Dashi is to Japanese cuisine what chicken stock is to French cuisine. It is clearer and thinner than stocks used in Western cuisines, with a distinct saltiness and umami-rich, flavour of the sea which underpin a lot of the country's national dishes. Dashi can be made fresh, but instant granules are a key ingredient in the Japanese cook's arsenal, as the stock is often used as the base of soups or dipping sauces.
Traditionally, families made their own dashi at home. To do this, a big pan of water is brought to the boil. Dried kombu seaweed, and dried bonito (fish) flakes are then steeped in the gently simmering water, and strained. As with tea leaves, the dried seaweed and fish flakes can be reused — but will create a weaker 'brew'. The stronger, first-brew dashi is known as ichiban dashi, and the second, weaker brew is called niban dashi.
The downfalls when it comes to making dashi from scratch are the cost of bonito flakes and the time investment means that it's often cheaper and more efficient to use instant dashi granules. Instant dashi is often sold in 5g sachets, which can be torn open and stirred into hot water - as with powdered stock. The granules can also be bought in larger pots, and occasionally in pre-mixed sachets of liquid stock. These can be found in some large supermarkets, as well as Japanese speciality food shops.
Dashi is most commonly used as the base of a broth. To do so, add instant granules to a pan of hot water and stir until they have dissolved - as with a stock cube - or fill the pan with hot, homemade dashi. Next, stir in other flavourings like soy, mirin, sake or miso. Finally, cook the more substantial soup ingredients like tofu or vegetables in the flavoured dashi.
Adding a pinch of dashi granules, or a splash of ready-mixed dashi is a way of introducing umami-rich, Japanese flavours to traditional recipes. The technique is used in okonomiyaki or takoyaki batters, and the pre-mixed stock can even be set into a dashi jelly or used in a savoury sorbet.
The bonito fish flavours and umami-rich seaweed makes dashi a natural partner to fish.

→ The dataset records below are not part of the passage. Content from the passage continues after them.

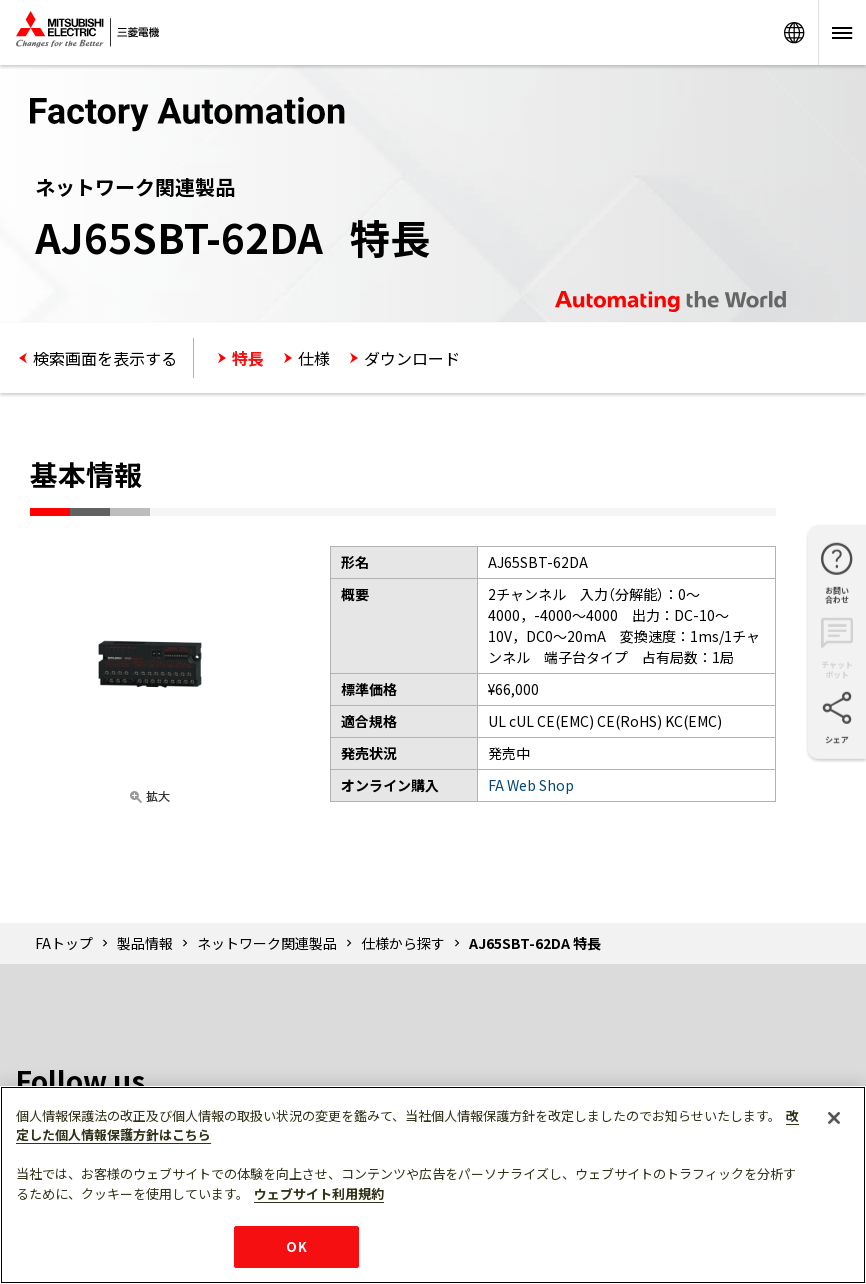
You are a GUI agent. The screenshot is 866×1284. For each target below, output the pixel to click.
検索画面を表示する (105, 358)
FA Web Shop (531, 785)
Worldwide (794, 32)
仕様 (314, 358)
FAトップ (64, 943)
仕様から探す (403, 943)
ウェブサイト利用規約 (319, 1193)
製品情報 (145, 943)
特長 (248, 358)
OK (296, 1246)
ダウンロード (412, 358)
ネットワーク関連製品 (267, 943)
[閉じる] (834, 1118)
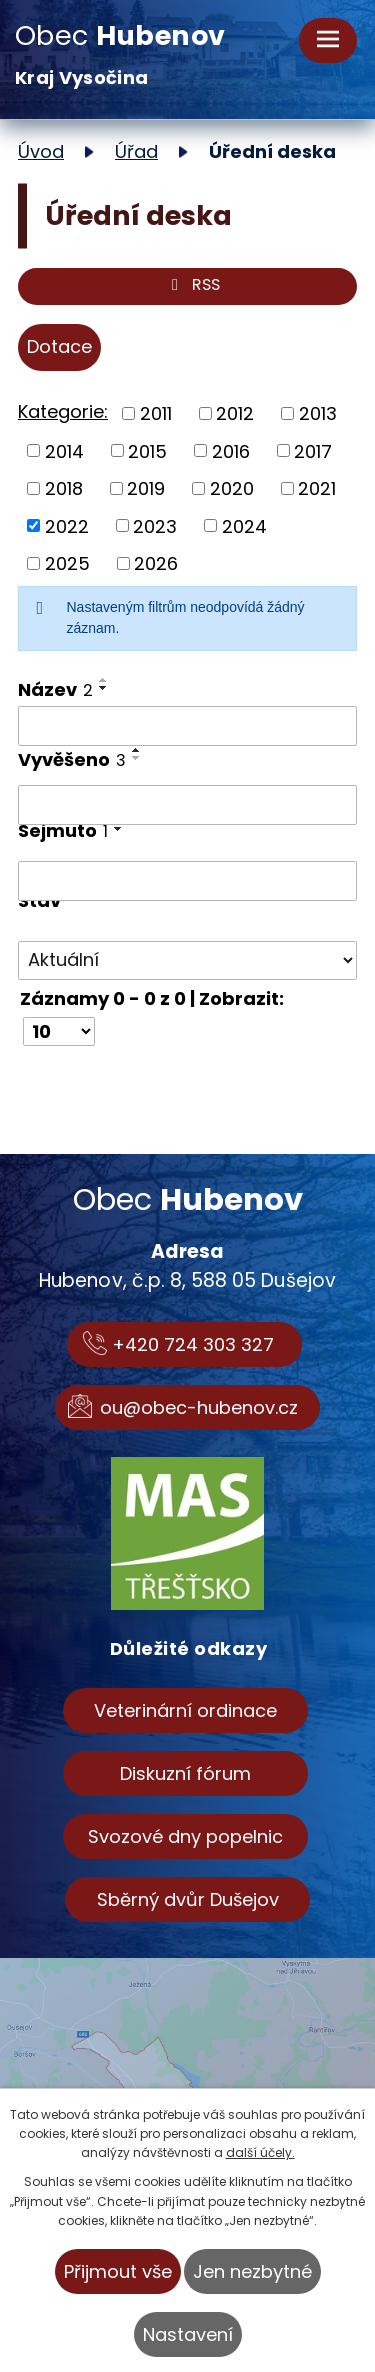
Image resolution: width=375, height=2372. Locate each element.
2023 (155, 525)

But dashi is different to a fish stock - while a fish stock echoes fish-flavours, dashi picks out and highlights more subtle sea-salt aspects. Dashi works well with shellfish too, as demonstrated by Simon Hulstone's dashi sorbet with brown crab or the dashi-onion broth which David Everitt-Matthias uses to accompany scallops
When using dashi, it's best to think of it in the context of other Japanese ingredients. Look to soy or miso rather than salt, mirin for sweetness, and everything from wakame to salmon and aubergine, as natural partners.